ECBM CASE STUDY

The good way to understand the ECBM calculation as it relates to a LEED Credit EA-1 building is provided in this example.

A new two story office building located in St. Louis with 16,900 sq ft per floor (total of 33,800 sq ft) was modeled using a commercially available energy simulation program.¹ The occupancy is 100 sq ft per person. A common variable-air-volume rooftop air-handling unit with zone reheat was the selected HVAC system.

The budget model inputs:

• Glazing: U = 0.57 Btu/hr ft² F; solar heat gain coefficient (SHGC) = 0.39.

• Walls: U = 0.077 Btu/hr ft² F (R-13).

• Roof: U = 0.053 Btu/hr ft² F (R-19).

• Lighting: 1.3 w per square foot.

• Miscellaneous power: 0.75 w per square foot.

• Air-cooled rooftop unit (RTU) with gas heating and 30 percent minimum zone airflow.

• Gas-fired heating: 80-percent efficient.

When the utility costs were calculated, the annual energy costs were found to be $23,112 for electricity and $1,172 for natural gas (for a total of $24,284). This then became the base case (BBD), against which the annual energy cost savings were compared for improved energy performance (PDM).

One of the first conclusions evident from the BBD was that the heating cost was only about 7 percent of the total energy cost. Therefore, the heating was not going to achieve target 15 percent total annual energy cost savings goal for one point in Credit EA-1, even reduced to zero cost. Therefore, the key to this endeavor was to reduce the cooling costs.

It is a good idea to start with the most straightforward energy reduction opportunities that will maximize energy savings. This includes changes to lighting, which have a doubling effect because electrical energy is used to both power the lights and to run the air conditioning, which cools the heat that is shed by that same light.

It is also important to focus on the building envelope. For this example, the lighting was revised to 1.2 w per square foot, and the insulation values of the walls, roof, and glazing, were improved to R-19, R-30, and U = 0.34 Btu/hr ft² F, respectively. The SHGC was also reduced to a 0.32 value with an actual glazing selection.

These modifications resulted in an 8 percent reduction in the annual energy cost for the building.

HVAC

The first option to consider when optimizing the HVAC system in this case study should be a water-cooled chiller and the associated air-handling unit. Water-cooled chillers use significantly less kilowatts per ton when compared to air-cooled chillers. However, this turned out not to be the optimum approach, as our model indicated that this system needed 6-percent more energy dollars than the base, which totals 14 percent in the wrong direction. So there is a good reason why this building type (mid-size office building) in this climate (St. Louis) has more air-cooled equipment than water-cooled chillers. (Note that LEED EMP does allow the use of a water-cooled system in lieu of an air-cooled system in the budget model for systems less than 150 tons.)

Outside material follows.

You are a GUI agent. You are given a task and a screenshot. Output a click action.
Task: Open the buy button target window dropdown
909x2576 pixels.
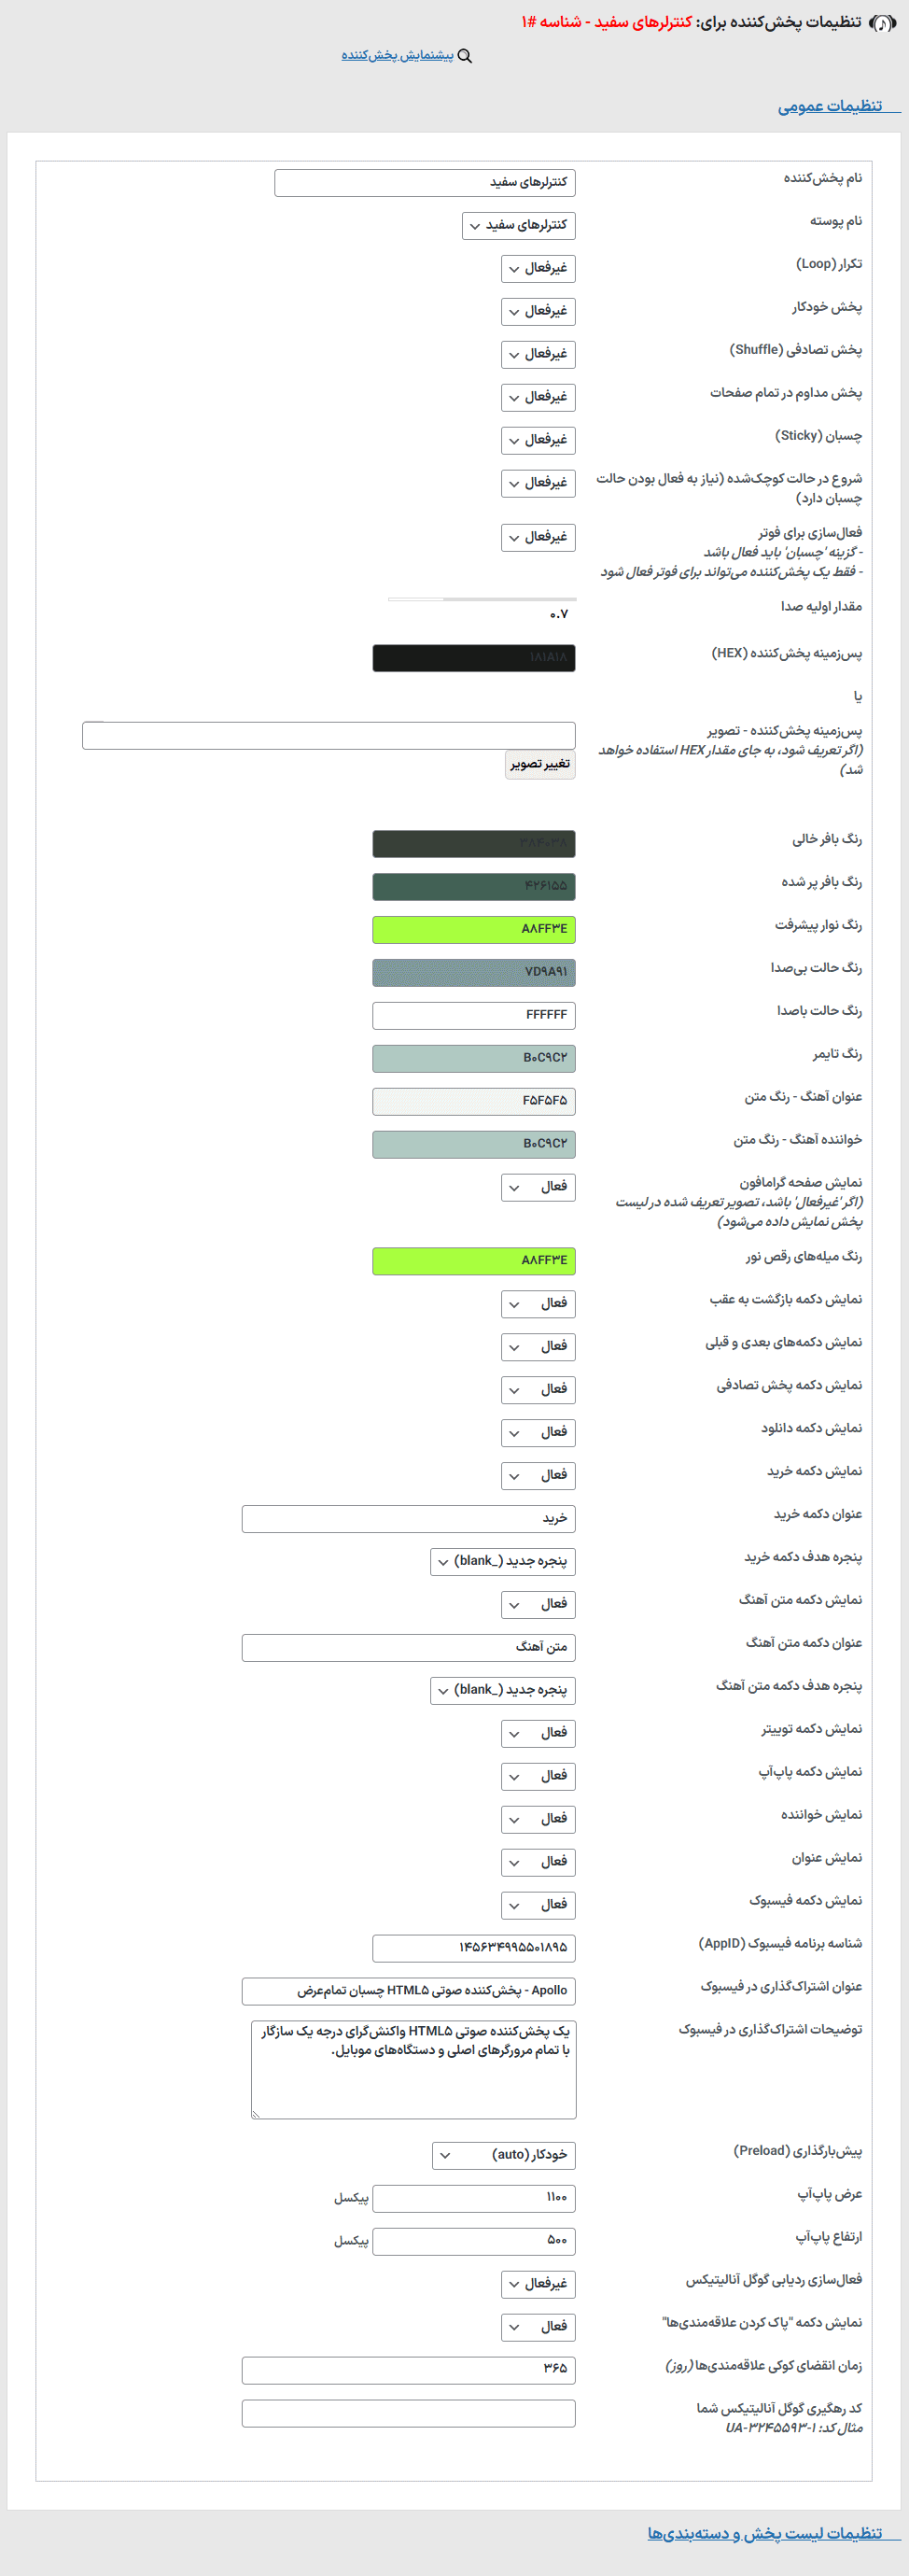click(x=503, y=1562)
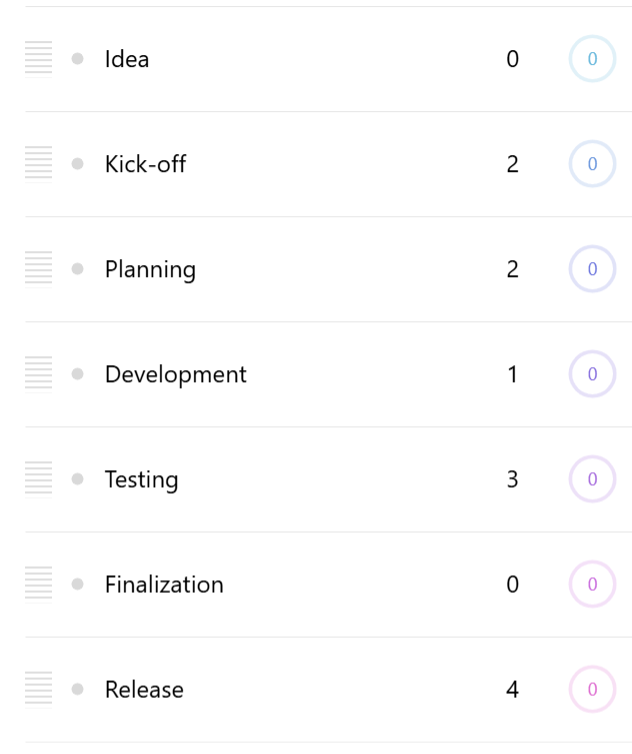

Additional HVAC system options were then considered. These included improving the motor efficiencies by going to premium efficiency electric motors in lieu of the high efficiency motors. Next, friction losses in the ductwork were reduced to require only 3-in. static pressure for the supply-air fan in lieu of 4 in. in the base model. A water-cooled RTU selection was considered. This actually reduced the compressor size because the needed performance could be obtained with the next size smaller, also reducing the first cost impact to less than a 2-year payback. These modifications resulted in a 22.4 percent annual energy savings (as compared to the base) and two points in Credit EA-1.

The goal of the project team was to earn three points for Credit EA-1 so additional options were then considered. Standard 90.1 does not require economizer in the St. Louis climate, but it was worthwhile to determine if economizers would help in this instance. The energy simulation model was run again, making this revision and the result indicated a total annual energy cost of $18,341 (26.3 percent savings). The three points for Credit EA-1 were now possible by using economizers.

The proposed model inputs (final):

• Glazing: U = 0.34 Btu/hr ft² F; SHGC = 0.32.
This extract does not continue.